The remedy for this state of affairs was to declare that all unskilled labour was to be pooled and to set up an organisation, the Labour Directorate, whose business it was to look after labour companies, to know where all labour was, and to redistribute it in accordance with the directions of the general staff among the previously described services, whom I shall now call the employing or the technical services.

The labour put under the Labour Directorate was described as unskilled labour, but skilled and unskilled are relative terms. It included all kinds of labour, from Whitechapel Jews turned on to digging and to Chinese fitters repairing tanks. The common characteristic of all labour companies was not that they were

unskilled, but that they were transferable, went from one service to another. They worked under the direction of the technical service to which they were from time to time allotted. To the Labour Directorate was assigned the task of allotting them from week to week or month to month to the technical services under the general instructions of the staff, and of looking after their morale and general well-being.

This then was the general situation. The work of the army was done by the various technical services, working under the general orders of the higher command, and inspired by working for a common end which each man desired and by professional esprit de corps, getting from the Labour Directorate the unskilled or semi-skilled labour they needed. The cash nexus was entirely absent. Its place was taken by the fact that all were working for a common end they all desired, by military discipline, and above all by esprit de corps. It was as though Mr. Cole's Guilds, faced with the fact that the varying character of the demand for their work could not be met by expansion of their own personnel, made application for men to a Guild of unskilled labourers formed out of the General Labourers' Unions, who were allotted from time to time to the various Guilds by some organisation outside the Guilds as the general economic situation demanded.
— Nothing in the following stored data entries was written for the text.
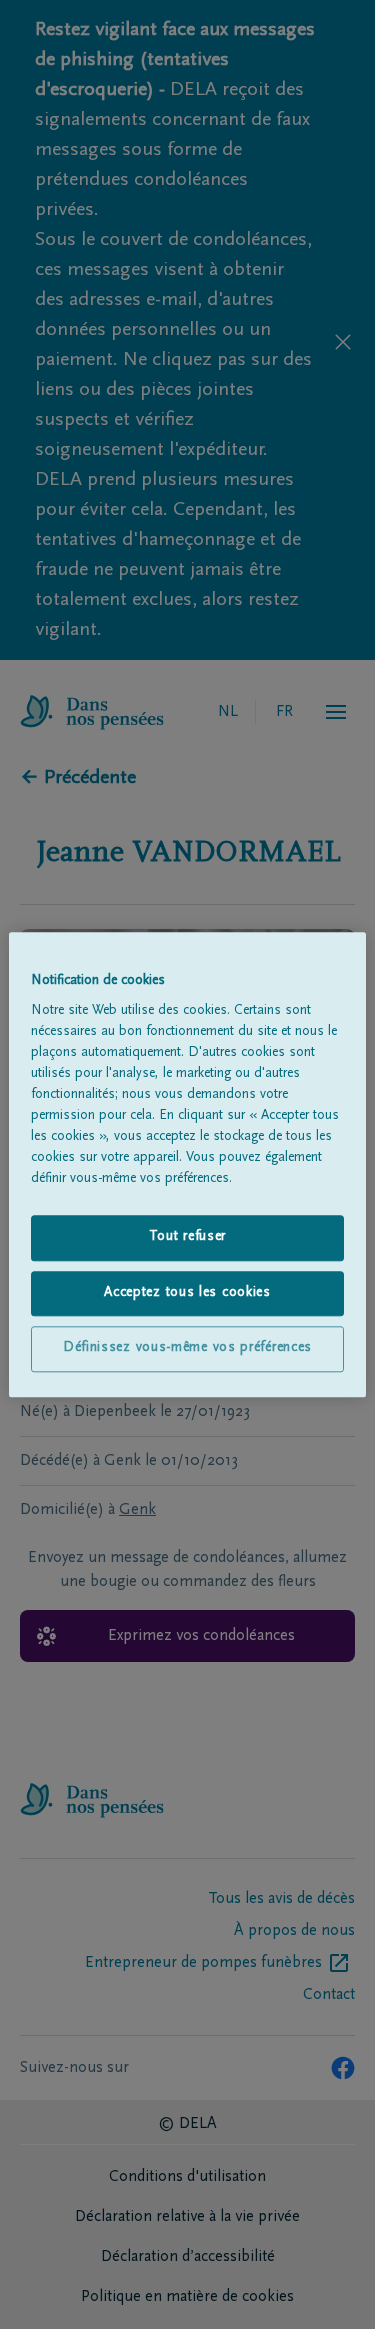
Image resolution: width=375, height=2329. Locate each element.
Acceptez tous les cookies (187, 1293)
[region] (187, 1164)
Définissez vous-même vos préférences (187, 1349)
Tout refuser (187, 1237)
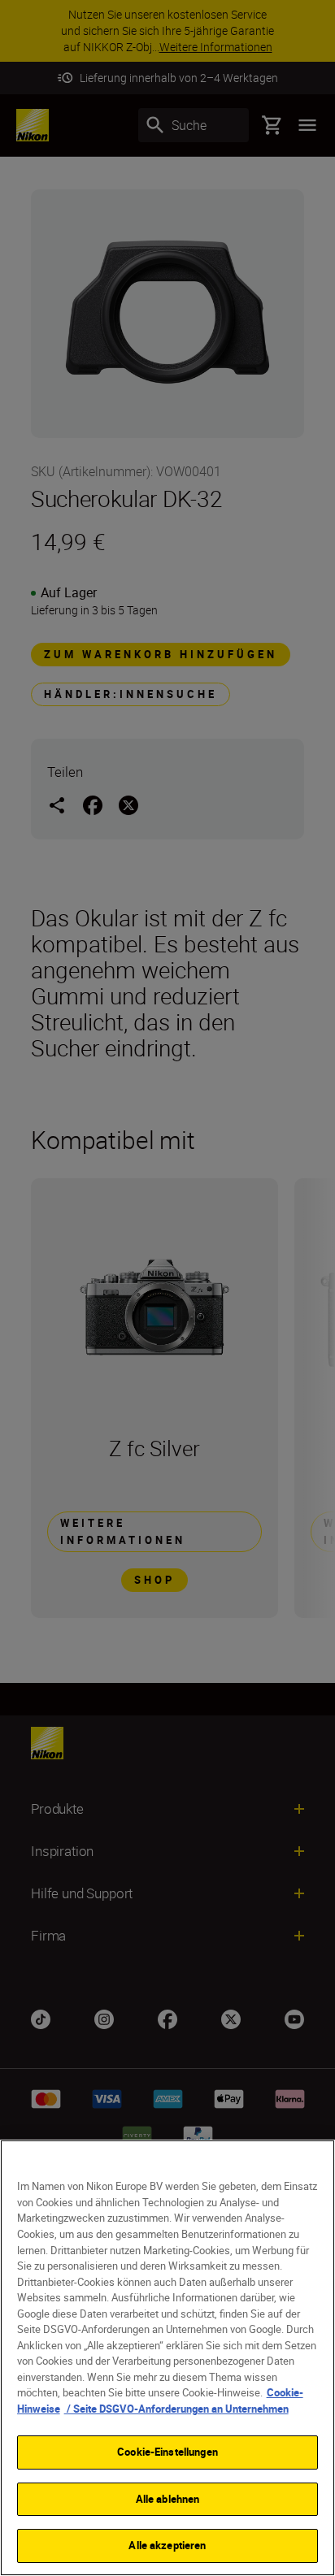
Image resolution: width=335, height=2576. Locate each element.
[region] (167, 2358)
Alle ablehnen (168, 2498)
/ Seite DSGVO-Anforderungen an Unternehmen (176, 2408)
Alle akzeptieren (167, 2545)
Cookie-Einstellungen (167, 2451)
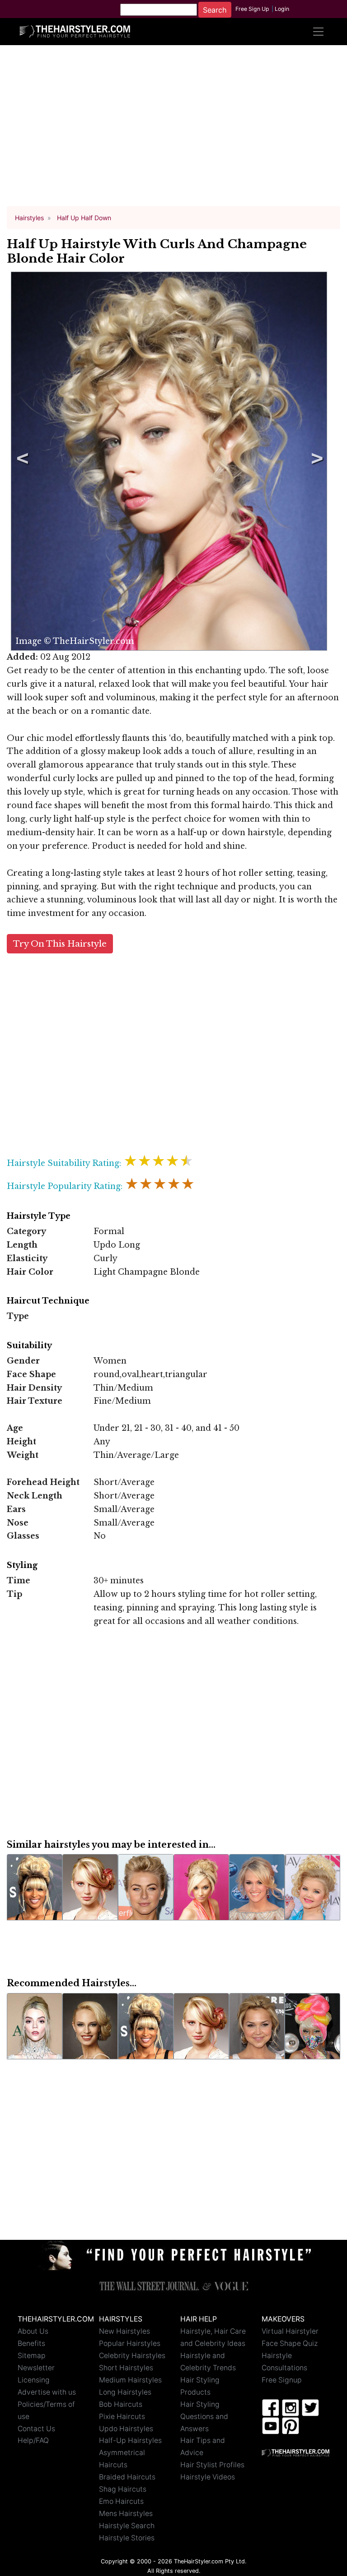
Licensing (34, 2380)
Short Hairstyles (126, 2367)
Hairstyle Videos (207, 2477)
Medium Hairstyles (130, 2380)
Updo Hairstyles (126, 2428)
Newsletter (36, 2367)
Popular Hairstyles (129, 2343)
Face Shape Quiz (290, 2343)
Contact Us (36, 2428)
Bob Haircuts (120, 2404)
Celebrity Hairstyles (132, 2355)
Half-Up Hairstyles (130, 2440)
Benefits (31, 2343)
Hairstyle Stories (127, 2538)
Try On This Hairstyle (60, 944)
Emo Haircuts (121, 2501)
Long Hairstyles (125, 2392)
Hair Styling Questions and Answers (204, 2416)
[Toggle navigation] (318, 32)
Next (315, 461)
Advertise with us (47, 2392)
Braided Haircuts (127, 2477)
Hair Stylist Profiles (212, 2464)
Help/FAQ (33, 2440)
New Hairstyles (124, 2331)
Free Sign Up (252, 8)
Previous (20, 461)
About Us (33, 2331)
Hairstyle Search (127, 2525)
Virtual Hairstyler (290, 2331)
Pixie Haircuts (122, 2416)
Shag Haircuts (122, 2489)
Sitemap (32, 2355)
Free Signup (282, 2380)
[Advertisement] (173, 130)
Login (282, 8)
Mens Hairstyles (126, 2513)
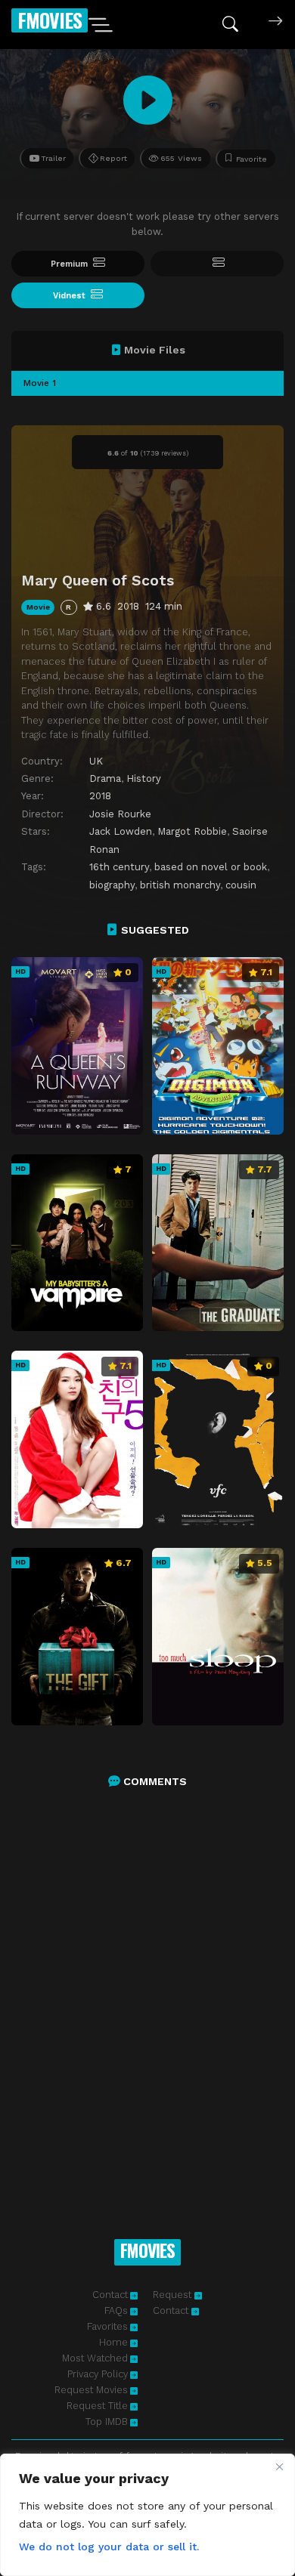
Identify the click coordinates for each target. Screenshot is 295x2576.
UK (96, 761)
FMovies (49, 20)
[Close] (279, 2466)
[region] (147, 2515)
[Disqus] (147, 1997)
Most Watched (95, 2358)
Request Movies (91, 2389)
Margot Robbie (192, 831)
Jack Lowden (120, 831)
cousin (240, 885)
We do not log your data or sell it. (109, 2546)
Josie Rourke (120, 814)
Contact (110, 2294)
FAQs (116, 2310)
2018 (100, 796)
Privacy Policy (97, 2374)
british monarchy (180, 885)
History (143, 778)
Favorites (107, 2326)
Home (113, 2342)
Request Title (97, 2405)
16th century (119, 867)
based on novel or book (210, 867)
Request (173, 2294)
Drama (105, 778)
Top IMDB (106, 2421)
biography (112, 885)
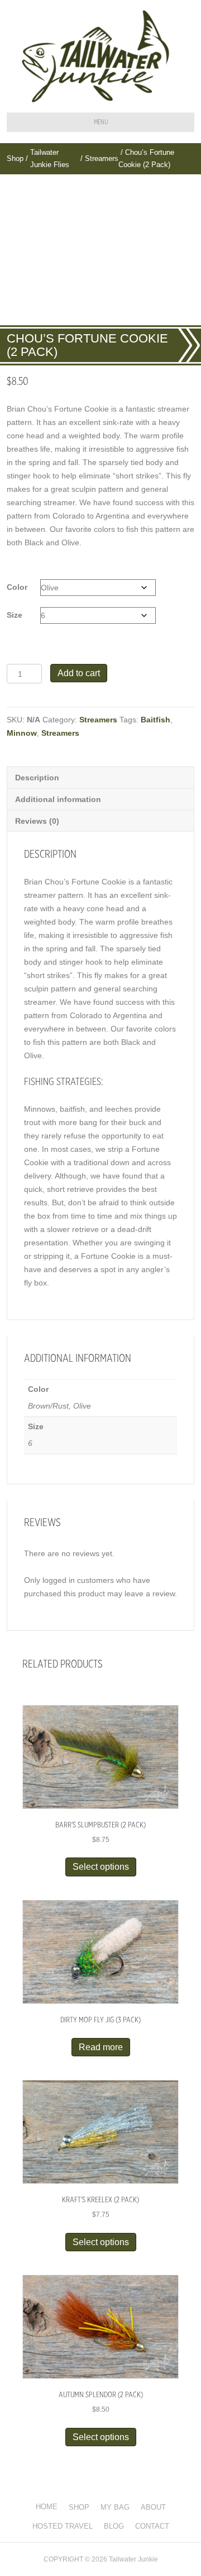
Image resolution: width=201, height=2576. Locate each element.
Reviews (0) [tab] (37, 821)
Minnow (22, 733)
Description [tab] (37, 777)
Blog (114, 2526)
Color (17, 587)
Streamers (101, 158)
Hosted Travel (62, 2526)
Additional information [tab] (58, 799)
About (153, 2507)
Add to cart (79, 673)
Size (14, 614)
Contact (152, 2526)
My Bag (115, 2507)
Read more (101, 2047)
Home (47, 2506)
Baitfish (155, 719)
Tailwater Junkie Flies (49, 158)
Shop (15, 158)
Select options (101, 1866)
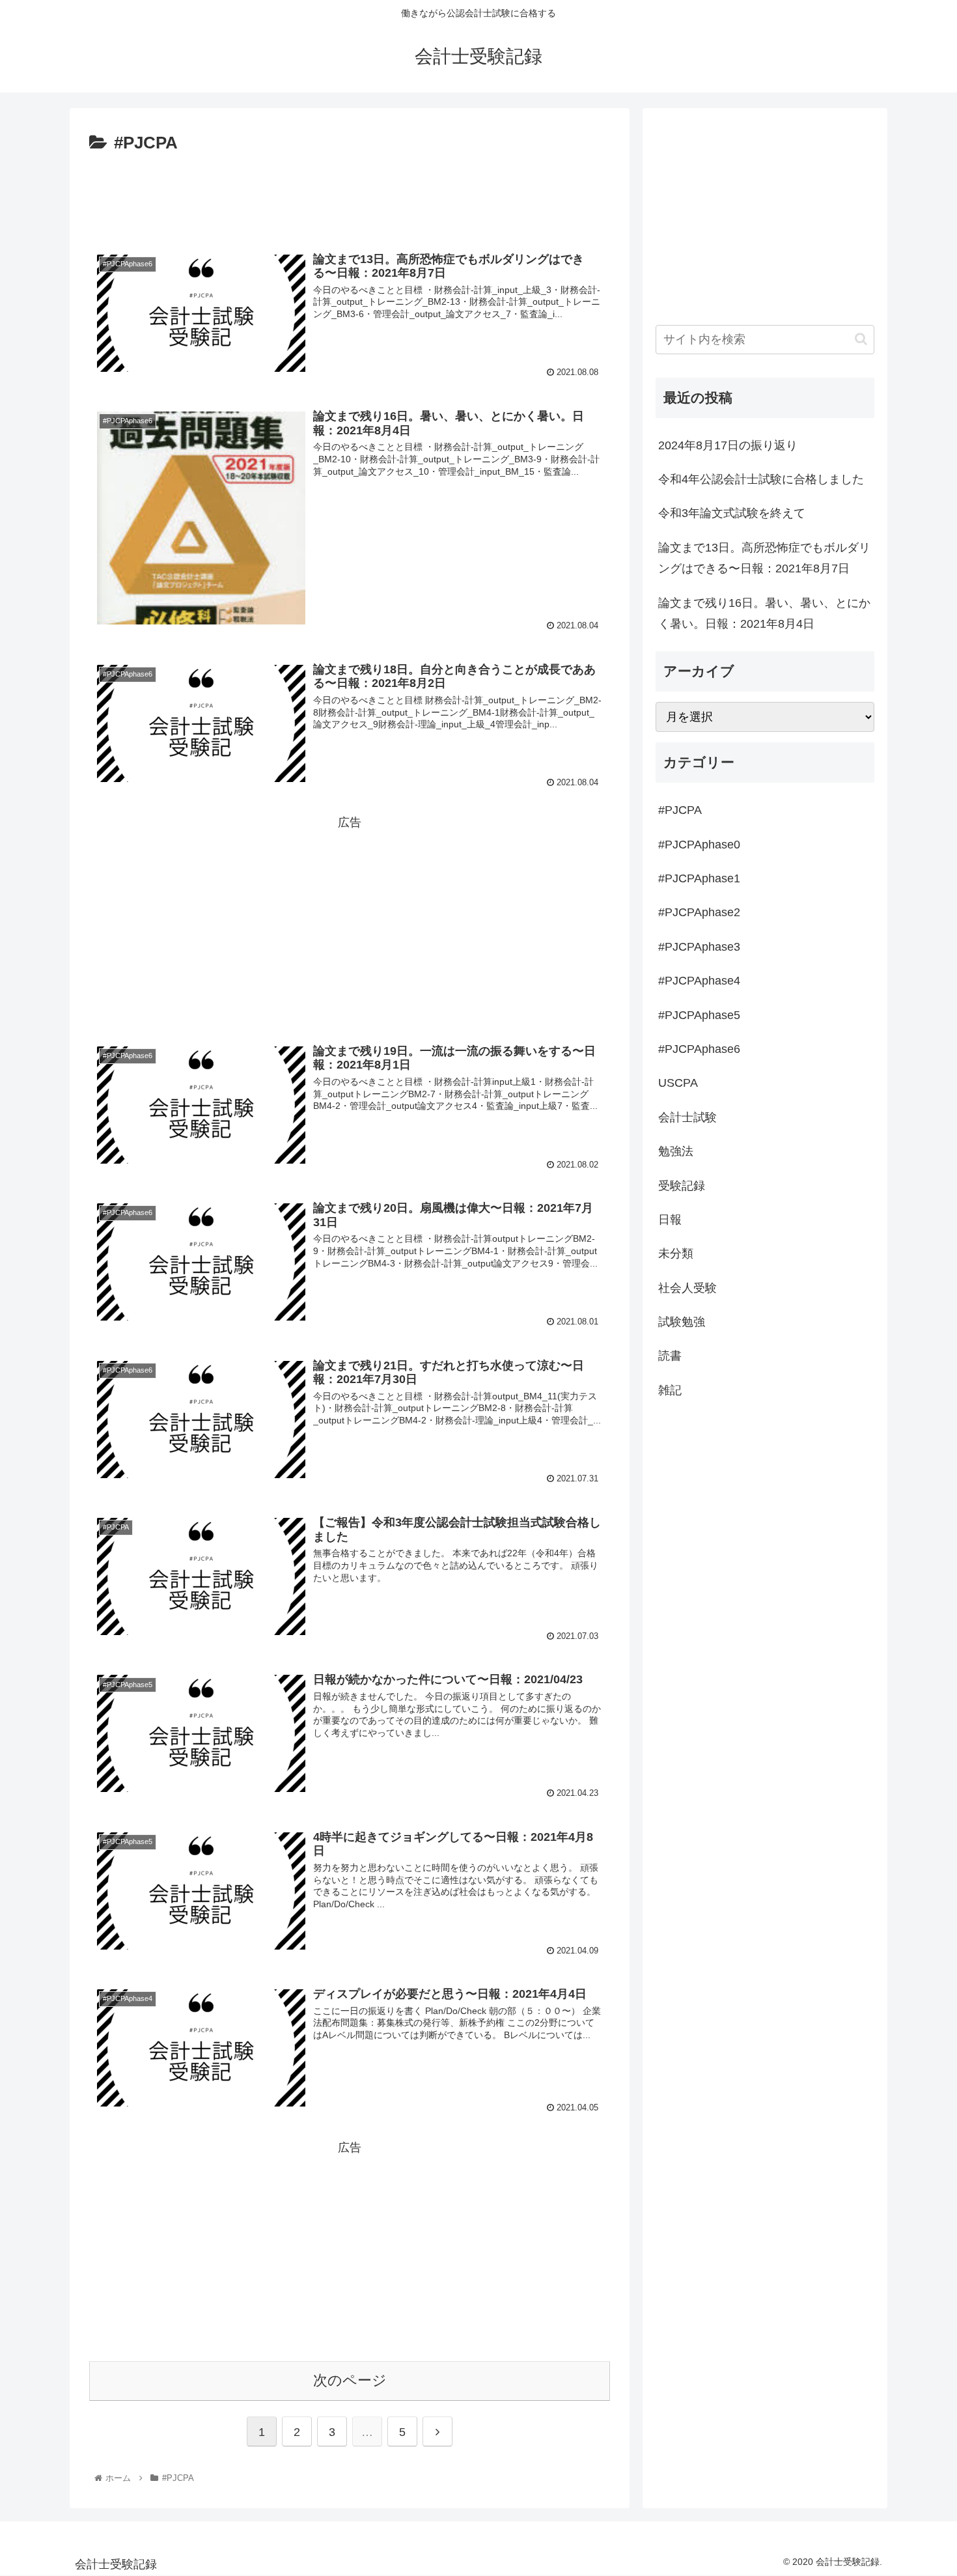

There were, of course, certain features about the situation which would not be reproduced in the absence of a military system. Whether they existed in the Labour battalions reported in Soviet Russia I do not know. The direction of labour was controlled from above. No man chose what work he should do. He was drafted into this or that service on the orders of the military authorities, and his company was sent to this or that work on orders from the same source.

The reverse side of this arrangement was that men were not thrown back on the labour market when their services were not wanted. They were fed, clothed and paid irrespective of their being employed. Whatever work they were doing, they remained members of the same small society, their labour company. The economic incentive of fear of unemployment had disappeared.

Under these circumstances the theory of the function of the Labour Directorate as set forth in the original memorandum defining its powers was a simple one. It acted as a Labour Exchange, receiving demands for labour from the technical services and allotting the labour available according to the instructions of the staff. In addition it was responsible for the administration of labour companies.